Generally, for the decimal point . (U+002E FULLSTOP) and , (U+002C
COMMA) is used in the SI world. However, earlier conventions could use
different notation, such as the common British raised dot which
centers with the lining digits (i.e. that would be U+00B7 MIDDLE DOT).
Now I came across a bilingual document (from the 1930'ies), which uses
the aforementioned MIDDLE DOT in the one language, and a clearly
distinctive "raised dot/high dot" with the other: it's in line with
the *top* edge of lining numerals and takes the same position
basically, as U+2019 RIGHT SINGLE QUOTATION MARK or U+02BC MODIFIER
LETTER APOSTROPHE, but has the shape of a FULL STOP.

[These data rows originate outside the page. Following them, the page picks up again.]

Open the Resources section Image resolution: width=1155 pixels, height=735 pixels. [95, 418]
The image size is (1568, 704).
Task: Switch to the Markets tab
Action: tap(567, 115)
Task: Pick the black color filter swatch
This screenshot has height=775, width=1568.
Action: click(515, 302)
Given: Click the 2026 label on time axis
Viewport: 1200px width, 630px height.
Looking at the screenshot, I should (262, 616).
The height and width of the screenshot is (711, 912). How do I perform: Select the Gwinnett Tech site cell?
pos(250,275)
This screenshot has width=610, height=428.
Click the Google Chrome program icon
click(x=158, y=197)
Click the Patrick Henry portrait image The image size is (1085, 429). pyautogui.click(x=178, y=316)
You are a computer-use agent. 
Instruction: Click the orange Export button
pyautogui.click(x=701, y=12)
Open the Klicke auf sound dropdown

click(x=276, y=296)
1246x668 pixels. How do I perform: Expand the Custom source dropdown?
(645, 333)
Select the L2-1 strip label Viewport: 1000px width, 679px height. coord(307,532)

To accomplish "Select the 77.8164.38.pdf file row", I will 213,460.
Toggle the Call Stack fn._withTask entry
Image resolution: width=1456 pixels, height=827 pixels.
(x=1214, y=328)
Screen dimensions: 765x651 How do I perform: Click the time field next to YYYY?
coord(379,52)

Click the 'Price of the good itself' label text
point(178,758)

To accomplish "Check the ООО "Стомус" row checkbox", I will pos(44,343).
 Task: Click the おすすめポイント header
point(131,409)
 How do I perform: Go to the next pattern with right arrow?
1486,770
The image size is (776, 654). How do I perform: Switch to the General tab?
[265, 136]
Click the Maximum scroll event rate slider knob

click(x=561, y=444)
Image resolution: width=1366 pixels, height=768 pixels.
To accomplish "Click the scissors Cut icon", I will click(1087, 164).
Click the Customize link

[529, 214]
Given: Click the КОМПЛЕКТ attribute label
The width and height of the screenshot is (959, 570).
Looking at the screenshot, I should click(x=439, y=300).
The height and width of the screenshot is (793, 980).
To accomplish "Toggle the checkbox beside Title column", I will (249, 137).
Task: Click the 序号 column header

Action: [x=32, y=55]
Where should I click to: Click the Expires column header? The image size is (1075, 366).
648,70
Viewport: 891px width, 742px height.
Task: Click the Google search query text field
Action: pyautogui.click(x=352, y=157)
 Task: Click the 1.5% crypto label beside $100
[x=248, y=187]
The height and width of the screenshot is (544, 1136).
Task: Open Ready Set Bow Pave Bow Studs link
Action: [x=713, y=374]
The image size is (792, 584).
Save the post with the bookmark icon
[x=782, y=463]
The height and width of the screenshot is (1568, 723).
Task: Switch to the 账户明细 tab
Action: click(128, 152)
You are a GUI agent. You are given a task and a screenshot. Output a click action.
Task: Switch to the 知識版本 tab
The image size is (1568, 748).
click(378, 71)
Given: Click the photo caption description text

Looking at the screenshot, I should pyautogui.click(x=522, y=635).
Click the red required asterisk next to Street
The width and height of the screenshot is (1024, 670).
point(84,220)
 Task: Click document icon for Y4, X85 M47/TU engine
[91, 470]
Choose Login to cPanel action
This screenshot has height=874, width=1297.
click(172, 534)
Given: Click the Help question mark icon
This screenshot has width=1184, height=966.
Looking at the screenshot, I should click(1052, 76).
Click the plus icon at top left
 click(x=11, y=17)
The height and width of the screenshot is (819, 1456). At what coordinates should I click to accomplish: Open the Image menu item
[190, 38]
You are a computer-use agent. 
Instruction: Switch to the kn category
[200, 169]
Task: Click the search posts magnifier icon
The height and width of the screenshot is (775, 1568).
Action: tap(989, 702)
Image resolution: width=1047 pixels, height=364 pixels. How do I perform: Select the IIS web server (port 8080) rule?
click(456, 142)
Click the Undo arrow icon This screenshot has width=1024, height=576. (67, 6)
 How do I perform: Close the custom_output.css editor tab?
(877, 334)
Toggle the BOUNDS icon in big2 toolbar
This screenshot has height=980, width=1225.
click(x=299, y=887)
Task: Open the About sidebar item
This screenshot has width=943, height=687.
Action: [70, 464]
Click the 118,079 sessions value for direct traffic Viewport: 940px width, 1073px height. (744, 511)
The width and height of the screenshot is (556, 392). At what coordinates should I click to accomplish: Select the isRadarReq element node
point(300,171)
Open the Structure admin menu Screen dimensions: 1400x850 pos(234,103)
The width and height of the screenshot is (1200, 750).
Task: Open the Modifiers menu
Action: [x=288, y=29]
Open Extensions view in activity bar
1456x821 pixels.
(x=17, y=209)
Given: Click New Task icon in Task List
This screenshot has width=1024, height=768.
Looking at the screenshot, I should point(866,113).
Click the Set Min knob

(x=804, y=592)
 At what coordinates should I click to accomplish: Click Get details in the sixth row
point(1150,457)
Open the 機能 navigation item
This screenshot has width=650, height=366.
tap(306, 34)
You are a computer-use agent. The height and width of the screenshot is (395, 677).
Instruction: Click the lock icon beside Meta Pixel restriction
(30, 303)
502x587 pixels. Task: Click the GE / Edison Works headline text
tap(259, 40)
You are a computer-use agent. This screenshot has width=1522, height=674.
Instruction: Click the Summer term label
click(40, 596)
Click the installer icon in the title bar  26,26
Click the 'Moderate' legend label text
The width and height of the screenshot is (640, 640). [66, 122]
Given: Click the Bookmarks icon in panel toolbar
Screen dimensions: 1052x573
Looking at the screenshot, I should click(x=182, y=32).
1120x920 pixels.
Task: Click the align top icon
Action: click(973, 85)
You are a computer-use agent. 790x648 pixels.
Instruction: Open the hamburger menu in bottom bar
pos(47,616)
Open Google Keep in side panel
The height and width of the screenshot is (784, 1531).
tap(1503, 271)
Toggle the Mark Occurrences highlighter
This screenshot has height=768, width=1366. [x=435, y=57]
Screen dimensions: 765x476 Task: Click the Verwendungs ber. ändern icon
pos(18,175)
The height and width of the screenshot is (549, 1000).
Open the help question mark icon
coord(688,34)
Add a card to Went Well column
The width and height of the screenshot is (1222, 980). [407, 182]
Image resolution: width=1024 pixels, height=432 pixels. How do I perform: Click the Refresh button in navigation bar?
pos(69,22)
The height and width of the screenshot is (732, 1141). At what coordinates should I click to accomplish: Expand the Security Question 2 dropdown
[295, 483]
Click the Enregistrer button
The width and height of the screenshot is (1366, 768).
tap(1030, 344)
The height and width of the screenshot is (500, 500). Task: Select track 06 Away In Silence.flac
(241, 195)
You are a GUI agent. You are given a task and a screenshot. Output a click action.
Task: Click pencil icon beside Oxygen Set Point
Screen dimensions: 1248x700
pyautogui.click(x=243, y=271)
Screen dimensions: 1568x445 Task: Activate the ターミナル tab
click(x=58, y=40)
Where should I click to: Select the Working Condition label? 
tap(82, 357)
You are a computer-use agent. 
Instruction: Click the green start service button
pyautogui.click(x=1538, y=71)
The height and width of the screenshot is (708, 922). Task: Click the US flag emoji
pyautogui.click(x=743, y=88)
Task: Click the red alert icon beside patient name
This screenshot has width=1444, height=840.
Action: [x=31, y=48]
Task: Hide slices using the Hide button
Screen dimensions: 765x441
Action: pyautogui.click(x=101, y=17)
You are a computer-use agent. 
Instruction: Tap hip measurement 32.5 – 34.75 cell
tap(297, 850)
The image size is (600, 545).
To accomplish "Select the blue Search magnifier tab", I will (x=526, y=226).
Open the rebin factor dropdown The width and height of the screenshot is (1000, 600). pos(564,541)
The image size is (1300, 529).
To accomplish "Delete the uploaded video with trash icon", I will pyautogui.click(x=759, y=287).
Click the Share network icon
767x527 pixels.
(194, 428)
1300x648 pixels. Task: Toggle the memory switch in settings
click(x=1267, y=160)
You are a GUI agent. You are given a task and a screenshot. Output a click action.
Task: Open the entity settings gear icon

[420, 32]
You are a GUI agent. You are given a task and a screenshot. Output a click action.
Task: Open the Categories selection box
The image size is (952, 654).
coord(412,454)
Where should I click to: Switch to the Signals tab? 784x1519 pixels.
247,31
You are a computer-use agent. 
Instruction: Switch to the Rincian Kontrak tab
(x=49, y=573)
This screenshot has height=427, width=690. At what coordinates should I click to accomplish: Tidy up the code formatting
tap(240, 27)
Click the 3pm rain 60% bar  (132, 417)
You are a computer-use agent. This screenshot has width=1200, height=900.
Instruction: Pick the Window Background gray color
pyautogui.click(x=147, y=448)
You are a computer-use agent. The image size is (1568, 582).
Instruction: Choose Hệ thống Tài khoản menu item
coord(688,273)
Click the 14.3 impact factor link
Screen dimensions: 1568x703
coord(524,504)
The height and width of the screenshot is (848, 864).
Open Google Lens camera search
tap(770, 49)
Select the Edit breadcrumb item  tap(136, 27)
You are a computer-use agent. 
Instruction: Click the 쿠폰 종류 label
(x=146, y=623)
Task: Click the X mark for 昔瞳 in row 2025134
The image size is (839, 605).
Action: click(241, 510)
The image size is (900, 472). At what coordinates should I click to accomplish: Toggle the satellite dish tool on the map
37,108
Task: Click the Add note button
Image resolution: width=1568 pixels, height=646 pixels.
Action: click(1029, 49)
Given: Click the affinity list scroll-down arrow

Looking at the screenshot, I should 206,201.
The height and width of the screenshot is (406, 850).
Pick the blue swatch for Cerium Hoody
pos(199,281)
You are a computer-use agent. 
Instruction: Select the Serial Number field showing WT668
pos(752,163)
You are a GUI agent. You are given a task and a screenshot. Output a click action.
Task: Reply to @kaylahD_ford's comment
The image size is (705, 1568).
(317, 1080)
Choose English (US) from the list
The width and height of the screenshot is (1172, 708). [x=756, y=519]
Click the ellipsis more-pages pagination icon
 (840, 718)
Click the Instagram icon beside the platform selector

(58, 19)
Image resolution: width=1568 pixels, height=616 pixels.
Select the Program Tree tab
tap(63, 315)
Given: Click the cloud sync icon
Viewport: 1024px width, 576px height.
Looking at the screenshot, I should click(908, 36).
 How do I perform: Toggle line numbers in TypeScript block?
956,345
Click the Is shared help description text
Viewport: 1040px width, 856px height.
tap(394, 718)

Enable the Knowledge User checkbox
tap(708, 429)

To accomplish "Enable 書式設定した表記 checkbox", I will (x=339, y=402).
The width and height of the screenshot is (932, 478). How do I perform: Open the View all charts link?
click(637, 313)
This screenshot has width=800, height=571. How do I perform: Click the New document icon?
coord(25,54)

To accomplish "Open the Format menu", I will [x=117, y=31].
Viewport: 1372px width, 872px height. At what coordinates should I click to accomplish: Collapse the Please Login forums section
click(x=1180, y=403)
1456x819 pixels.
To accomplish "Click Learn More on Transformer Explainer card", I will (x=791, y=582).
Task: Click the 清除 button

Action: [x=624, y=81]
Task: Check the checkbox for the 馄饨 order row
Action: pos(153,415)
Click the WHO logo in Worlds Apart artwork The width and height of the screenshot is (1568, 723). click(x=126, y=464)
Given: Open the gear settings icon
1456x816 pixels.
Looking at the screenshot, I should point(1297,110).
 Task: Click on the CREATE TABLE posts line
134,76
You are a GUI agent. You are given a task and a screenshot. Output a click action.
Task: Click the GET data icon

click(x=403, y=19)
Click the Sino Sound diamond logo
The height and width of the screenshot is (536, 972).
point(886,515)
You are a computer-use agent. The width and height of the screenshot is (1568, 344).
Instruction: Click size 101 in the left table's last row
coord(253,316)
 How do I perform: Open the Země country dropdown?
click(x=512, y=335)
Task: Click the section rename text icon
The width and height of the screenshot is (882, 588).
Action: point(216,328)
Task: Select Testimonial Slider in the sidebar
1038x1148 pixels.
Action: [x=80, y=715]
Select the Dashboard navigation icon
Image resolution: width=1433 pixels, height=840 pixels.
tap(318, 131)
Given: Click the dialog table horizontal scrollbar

While U+02D9 DOT ABOVE (from the spacing modifier letters) would seem
a correct _graphical_ representative, I believe, it's use might be
Given, that both FULL STOP, COMMA and MIDDLE DOT are of general
category: Po (Punctuation, other), however, DOT ABOVE has general
category Sk (Symbol, Modifier), (and it also has a binary property
"diacritic"), the choice seems wrong. The use of the DOT ABOVE as a
decimal separator would be a "misuse" of a character, not unlike the
parallel situation when the MODIFIER LETTER APOSTROPHE is used instead
of RIGHT SINGLE QUOTATION MARK.
In view of these facts I was wondering, whether DOT ABOVE was the
right character to use as the decimal point in the given context, or
whether there is some other "dot above/high dot" character with the
property "Po" which I missed.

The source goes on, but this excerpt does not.